Quantitative and Qualitative Disclosures about Market Risk
 
Interest Rate Sensitivity
 
We had cash and cash equivalents of $9.2 million at December 31, 2007, $14.8 million at December 31, 2008, $24.9 million at December 31, 2009 and $37.4 million at March 31, 2010. We held these amounts primarily in cash or money market funds.
 
We hold cash and cash equivalents for working capital purposes. We do not have material exposure to market risk with respect to investments, as our investments consist primarily of highly liquid investments purchased with original maturities of three months or less. We do not use derivative financial instruments for speculative or trading purposes; however, we may adopt specific hedging strategies in the future. Any declines in interest rates, however, will reduce future interest income.
 
We had total outstanding debt of $5.1 million at December 31, 2007, $8.1 million at December 31, 2008, $7.0 million at December 31, 2009 and $6.0 million at March 31, 2010. The interest rate on our outstanding debt at March 31, 2010 is fixed at 10%.
——
### Actions to take
1: Summarize the market risk disclosure in two sentences.
2: Output everything in the market risk disclosure from "Quantitative and Qualitative" down to "money market funds.".
3: Go on with the market risk disclosure from the point where it stops.
The records come from a source unrelated to the text above.

### Record excerpts
——
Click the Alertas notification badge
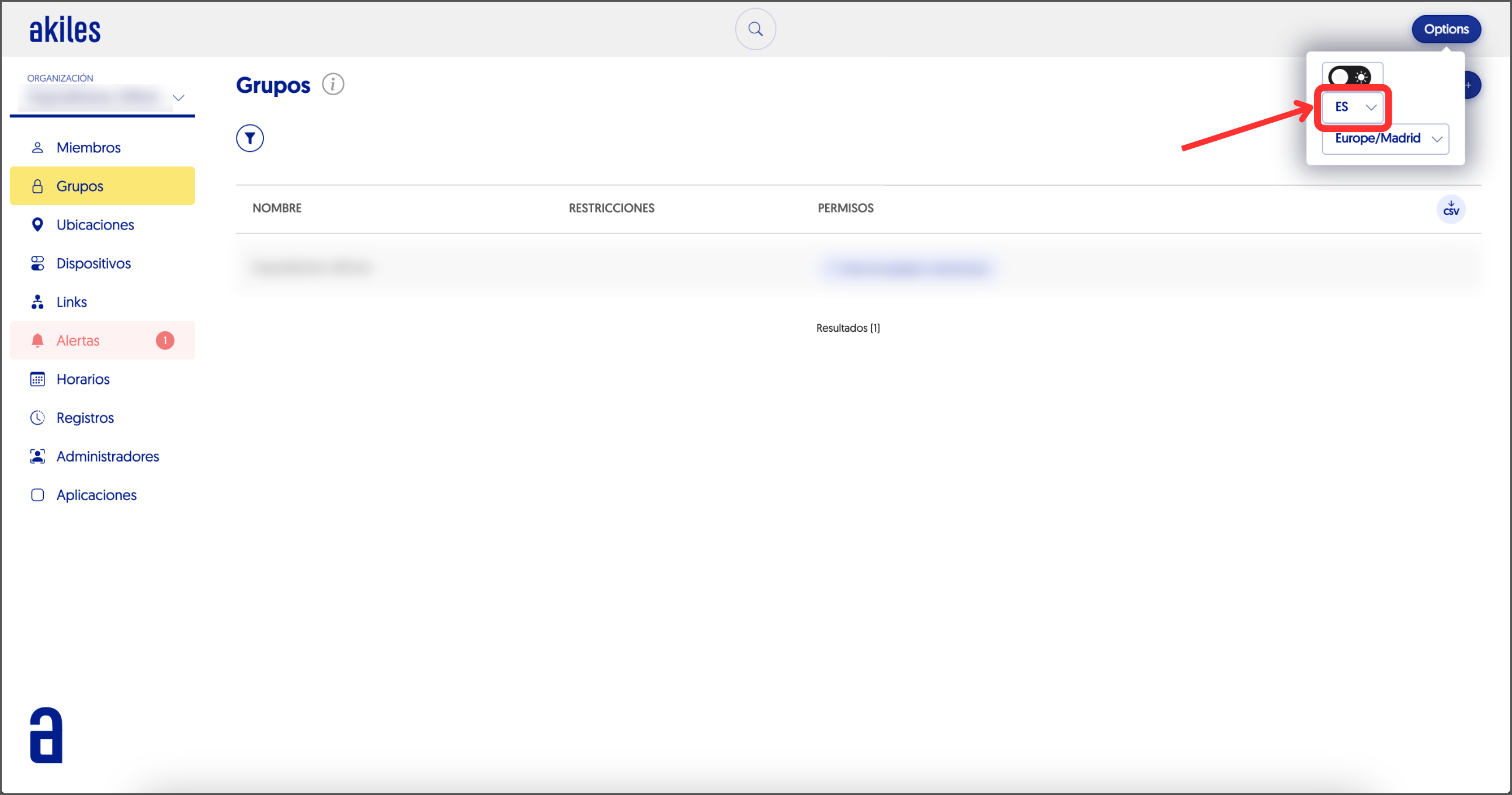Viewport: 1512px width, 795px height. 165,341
——
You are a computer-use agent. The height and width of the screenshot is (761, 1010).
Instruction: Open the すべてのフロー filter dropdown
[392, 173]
——
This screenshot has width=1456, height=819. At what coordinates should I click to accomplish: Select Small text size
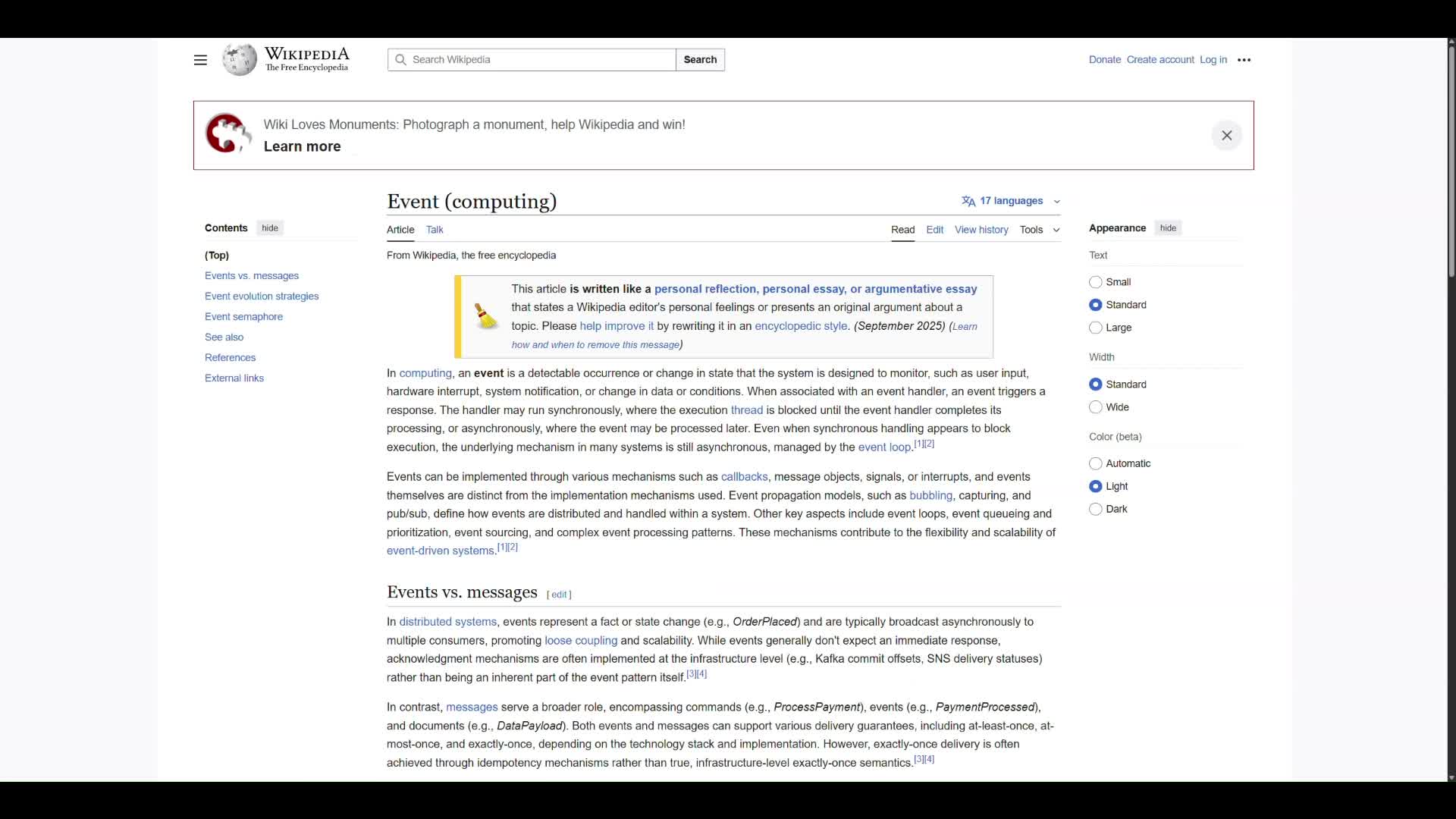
——
### Results of the tasks
1: Cash and cash equivalents rose from $9.2 million at December 31, 2007 to $37.4 million at March 31, 2010, held mainly in cash or money market funds, and the company reports no material market risk exposure on its investments because they are highly liquid with original maturities of three months or less. Total outstanding debt stood at $6.0 million at March 31, 2010, carrying a fixed 10% interest rate.

2:
Quantitative and Qualitative Disclosures about Market Risk
 
Interest Rate Sensitivity
 
We had cash and cash equivalents of $9.2 million at December 31, 2007, $14.8 million at December 31, 2008, $24.9 million at December 31, 2009 and $37.4 million at March 31, 2010. We held these amounts primarily in cash or money market funds.

3:
Foreign Currency Risk
 
We market our products in North America, Europe, the Asia-Pacific Regions, South America and Africa and develop our products in Europe. As a result of our business activities in foreign countries, our financial results could be affected by factors such as changes in foreign currency exchange rates or economic conditions in foreign markets, and there is no assurance that exchange rate fluctuations will not harm our business in the future. We sell our products in certain countries in the local currency for the respective country. In addition, our product development activities are principally based at our facility in Lund, Sweden. This provides some natural hedging because most of our subsidiaries’ operating expenses are denominated in their local currencies. Regardless of this natural hedging, our results of operations may be adversely impacted by the exchange rate fluctuation. Although we will continue to monitor our exposure to currency fluctuations and, where appropriate, may use financial hedging techniques in the future to minimize the effect of these fluctuations, we are not currently engaged in any financial hedging transactions.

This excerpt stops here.